PROBLEM TO SOLVE » Pick out every line in the data below that contains the word "width", and copy each one in full.

THE DATA »

________________

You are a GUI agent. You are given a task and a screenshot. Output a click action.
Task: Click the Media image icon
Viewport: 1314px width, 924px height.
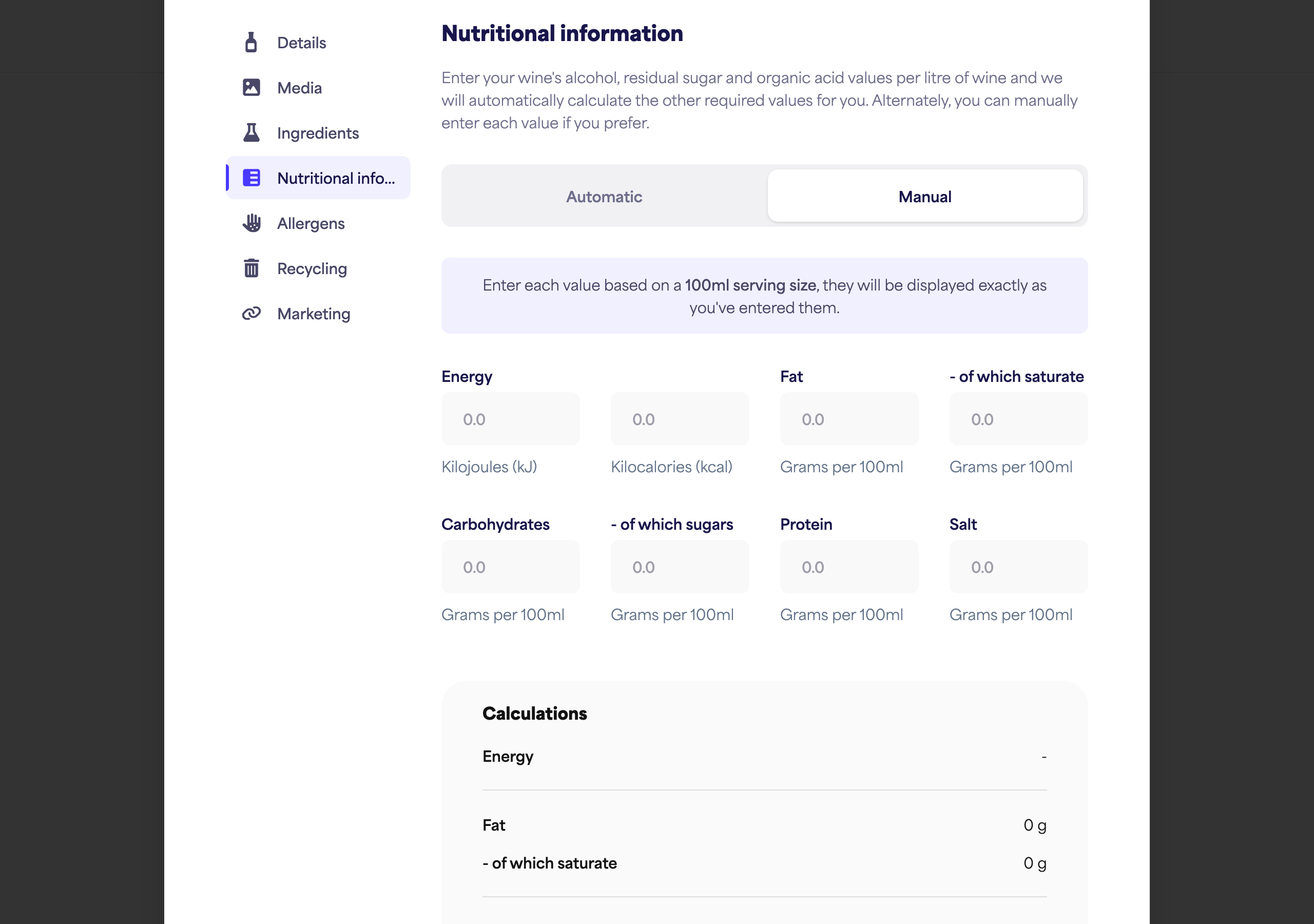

________________

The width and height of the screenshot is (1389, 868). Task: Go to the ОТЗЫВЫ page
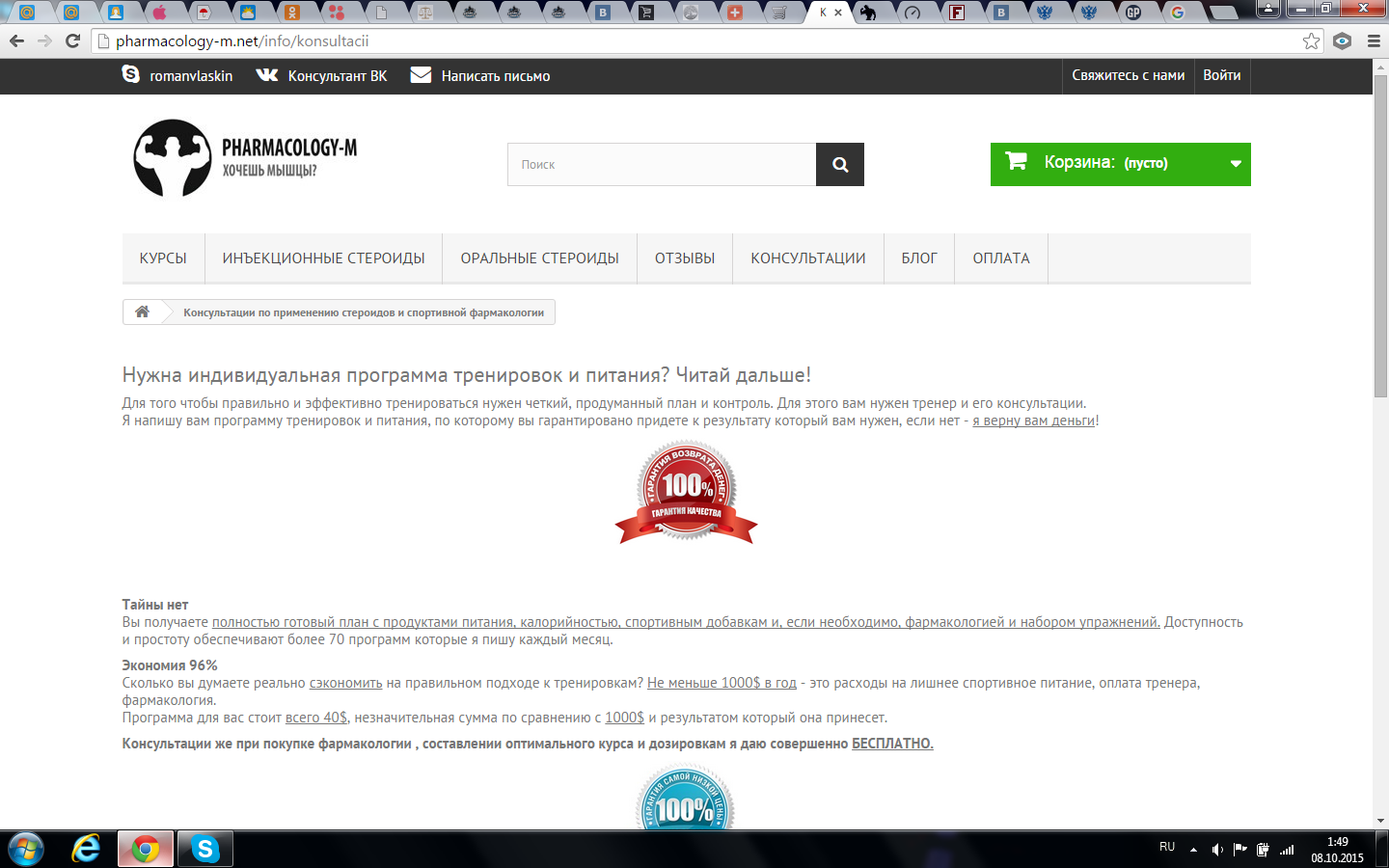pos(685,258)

________________

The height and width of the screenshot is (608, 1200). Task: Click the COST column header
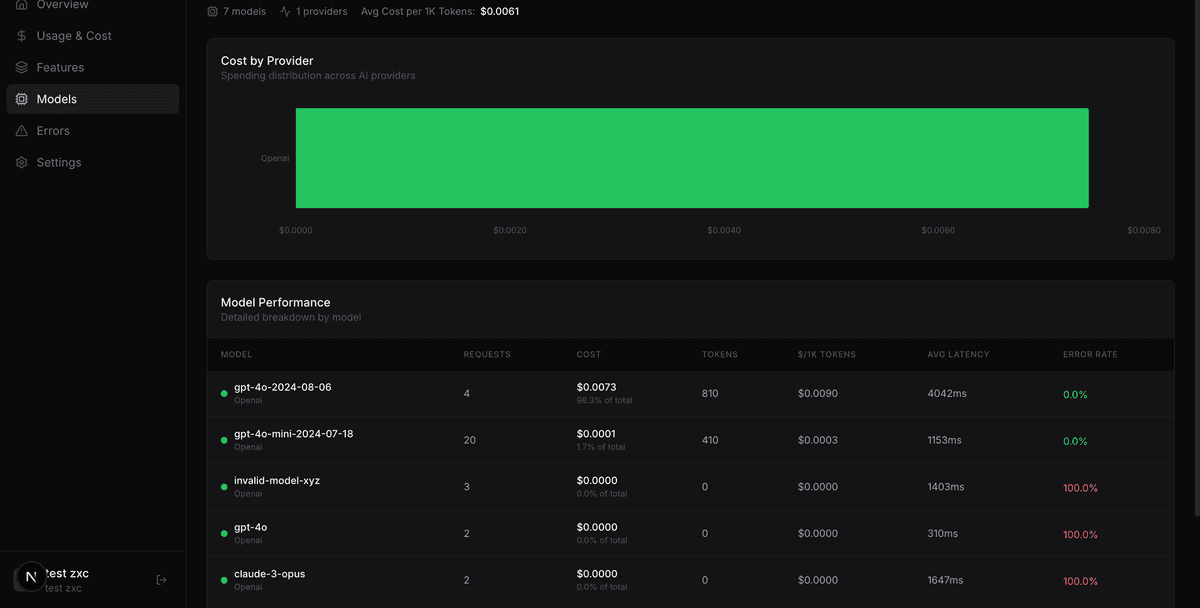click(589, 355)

________________

RESPONSE TO THE EXERCISE »
Viewport: 1314px width, 924px height.
The width and height of the screenshot is (1389, 868). Task: Go to the ОТЗЫВЫ page
The height and width of the screenshot is (608, 1200). Task: Click the COST column header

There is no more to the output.